- **Supplied data**:

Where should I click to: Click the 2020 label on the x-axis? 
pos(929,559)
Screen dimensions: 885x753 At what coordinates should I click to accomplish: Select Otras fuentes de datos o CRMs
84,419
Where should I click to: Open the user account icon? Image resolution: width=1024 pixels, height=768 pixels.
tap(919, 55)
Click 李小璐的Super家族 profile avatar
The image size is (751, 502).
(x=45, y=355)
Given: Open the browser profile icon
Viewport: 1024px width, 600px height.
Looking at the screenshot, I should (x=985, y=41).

...

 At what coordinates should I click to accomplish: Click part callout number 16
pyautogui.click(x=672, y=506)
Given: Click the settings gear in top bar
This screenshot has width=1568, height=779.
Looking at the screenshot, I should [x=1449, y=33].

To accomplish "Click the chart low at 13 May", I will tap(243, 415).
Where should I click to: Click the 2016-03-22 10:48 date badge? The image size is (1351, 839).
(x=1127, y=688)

- **What you will do**:
Read the listing. Report every line that includes the word "Given".

- **Written reply**:
Given: Open the browser profile icon
Given: Click the settings gear in top bar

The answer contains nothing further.